Copy all of the data that follows without altering a word.

****************************************

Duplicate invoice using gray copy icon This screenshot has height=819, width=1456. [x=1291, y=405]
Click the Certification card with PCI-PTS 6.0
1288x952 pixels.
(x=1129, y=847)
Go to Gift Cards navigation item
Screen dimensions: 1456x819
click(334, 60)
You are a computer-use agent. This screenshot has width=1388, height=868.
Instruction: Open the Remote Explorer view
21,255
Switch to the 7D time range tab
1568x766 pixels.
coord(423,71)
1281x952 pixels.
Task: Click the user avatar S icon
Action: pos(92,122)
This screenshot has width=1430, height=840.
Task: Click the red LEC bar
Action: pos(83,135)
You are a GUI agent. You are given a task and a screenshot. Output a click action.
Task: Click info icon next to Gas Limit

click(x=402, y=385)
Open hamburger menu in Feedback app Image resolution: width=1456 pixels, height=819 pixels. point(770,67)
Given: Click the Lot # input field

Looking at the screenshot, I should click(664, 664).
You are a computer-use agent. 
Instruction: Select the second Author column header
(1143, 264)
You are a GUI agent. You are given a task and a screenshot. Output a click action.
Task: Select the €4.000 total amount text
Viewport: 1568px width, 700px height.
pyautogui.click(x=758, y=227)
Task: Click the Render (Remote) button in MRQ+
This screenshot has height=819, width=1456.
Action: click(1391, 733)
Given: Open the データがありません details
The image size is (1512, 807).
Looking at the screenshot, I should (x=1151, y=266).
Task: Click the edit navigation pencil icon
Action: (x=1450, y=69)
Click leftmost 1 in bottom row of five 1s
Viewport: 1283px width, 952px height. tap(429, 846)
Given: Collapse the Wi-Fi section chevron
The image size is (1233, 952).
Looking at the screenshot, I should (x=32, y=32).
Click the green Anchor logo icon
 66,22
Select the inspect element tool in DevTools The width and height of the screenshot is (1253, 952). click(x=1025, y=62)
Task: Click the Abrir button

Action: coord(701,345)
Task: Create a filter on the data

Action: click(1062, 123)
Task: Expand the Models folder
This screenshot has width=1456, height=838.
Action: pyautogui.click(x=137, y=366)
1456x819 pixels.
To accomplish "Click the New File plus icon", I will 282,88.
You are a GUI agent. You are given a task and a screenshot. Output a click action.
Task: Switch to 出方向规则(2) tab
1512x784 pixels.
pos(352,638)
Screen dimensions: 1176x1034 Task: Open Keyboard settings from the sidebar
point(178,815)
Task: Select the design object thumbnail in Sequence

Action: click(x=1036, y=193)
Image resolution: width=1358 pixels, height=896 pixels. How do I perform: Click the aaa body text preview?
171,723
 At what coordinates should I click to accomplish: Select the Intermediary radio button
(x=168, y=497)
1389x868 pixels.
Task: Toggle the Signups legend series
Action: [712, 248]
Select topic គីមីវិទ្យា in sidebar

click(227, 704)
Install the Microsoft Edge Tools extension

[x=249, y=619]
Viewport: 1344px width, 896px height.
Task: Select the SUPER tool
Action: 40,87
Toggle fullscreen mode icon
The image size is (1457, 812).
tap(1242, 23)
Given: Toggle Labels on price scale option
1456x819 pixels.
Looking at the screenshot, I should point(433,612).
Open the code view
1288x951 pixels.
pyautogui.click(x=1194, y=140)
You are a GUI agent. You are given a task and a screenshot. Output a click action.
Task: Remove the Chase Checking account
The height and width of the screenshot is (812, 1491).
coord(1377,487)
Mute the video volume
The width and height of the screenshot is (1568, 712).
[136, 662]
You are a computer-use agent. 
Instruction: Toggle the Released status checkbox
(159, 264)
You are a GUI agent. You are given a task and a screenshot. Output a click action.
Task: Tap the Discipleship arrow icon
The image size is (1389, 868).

****************************************

SOLVED PROBLEM
Duplicate invoice using gray copy icon This screenshot has height=819, width=1456. [x=1291, y=405]
Click the Certification card with PCI-PTS 6.0
1288x952 pixels.
(x=1129, y=847)
Go to Gift Cards navigation item
Screen dimensions: 1456x819
click(334, 60)
You are a computer-use agent. This screenshot has width=1388, height=868.
Instruction: Open the Remote Explorer view
21,255
Switch to the 7D time range tab
1568x766 pixels.
coord(423,71)
1281x952 pixels.
Task: Click the user avatar S icon
Action: pos(92,122)
This screenshot has width=1430, height=840.
Task: Click the red LEC bar
Action: pos(83,135)
You are a GUI agent. You are given a task and a screenshot. Output a click action.
Task: Click info icon next to Gas Limit

click(x=402, y=385)
Open hamburger menu in Feedback app Image resolution: width=1456 pixels, height=819 pixels. point(770,67)
Given: Click the Lot # input field

Looking at the screenshot, I should click(664, 664).
You are a computer-use agent. 
Instruction: Select the second Author column header
(1143, 264)
You are a GUI agent. You are given a task and a screenshot. Output a click action.
Task: Select the €4.000 total amount text
Viewport: 1568px width, 700px height.
pyautogui.click(x=758, y=227)
Task: Click the Render (Remote) button in MRQ+
This screenshot has height=819, width=1456.
Action: click(1391, 733)
Given: Open the データがありません details
The image size is (1512, 807).
Looking at the screenshot, I should (x=1151, y=266).
Task: Click the edit navigation pencil icon
Action: (x=1450, y=69)
Click leftmost 1 in bottom row of five 1s
Viewport: 1283px width, 952px height. tap(429, 846)
Given: Collapse the Wi-Fi section chevron
The image size is (1233, 952).
Looking at the screenshot, I should (x=32, y=32).
Click the green Anchor logo icon
 66,22
Select the inspect element tool in DevTools The width and height of the screenshot is (1253, 952). click(x=1025, y=62)
Task: Click the Abrir button

Action: coord(701,345)
Task: Create a filter on the data

Action: click(1062, 123)
Task: Expand the Models folder
This screenshot has width=1456, height=838.
Action: pyautogui.click(x=137, y=366)
1456x819 pixels.
To accomplish "Click the New File plus icon", I will 282,88.
You are a GUI agent. You are given a task and a screenshot. Output a click action.
Task: Switch to 出方向规则(2) tab
1512x784 pixels.
pos(352,638)
Screen dimensions: 1176x1034 Task: Open Keyboard settings from the sidebar
point(178,815)
Task: Select the design object thumbnail in Sequence

Action: click(x=1036, y=193)
Image resolution: width=1358 pixels, height=896 pixels. How do I perform: Click the aaa body text preview?
171,723
 At what coordinates should I click to accomplish: Select the Intermediary radio button
(x=168, y=497)
1389x868 pixels.
Task: Toggle the Signups legend series
Action: [712, 248]
Select topic គីមីវិទ្យា in sidebar

click(227, 704)
Install the Microsoft Edge Tools extension

[x=249, y=619]
Viewport: 1344px width, 896px height.
Task: Select the SUPER tool
Action: 40,87
Toggle fullscreen mode icon
The image size is (1457, 812).
tap(1242, 23)
Given: Toggle Labels on price scale option
1456x819 pixels.
Looking at the screenshot, I should point(433,612).
Open the code view
1288x951 pixels.
pyautogui.click(x=1194, y=140)
You are a GUI agent. You are given a task and a screenshot. Output a click action.
Task: Remove the Chase Checking account
The height and width of the screenshot is (812, 1491).
coord(1377,487)
Mute the video volume
The width and height of the screenshot is (1568, 712).
[136, 662]
You are a computer-use agent. 
Instruction: Toggle the Released status checkbox
(159, 264)
You are a GUI agent. You are given a task and a screenshot. Output a click action.
Task: Tap the Discipleship arrow icon
The image size is (1389, 868).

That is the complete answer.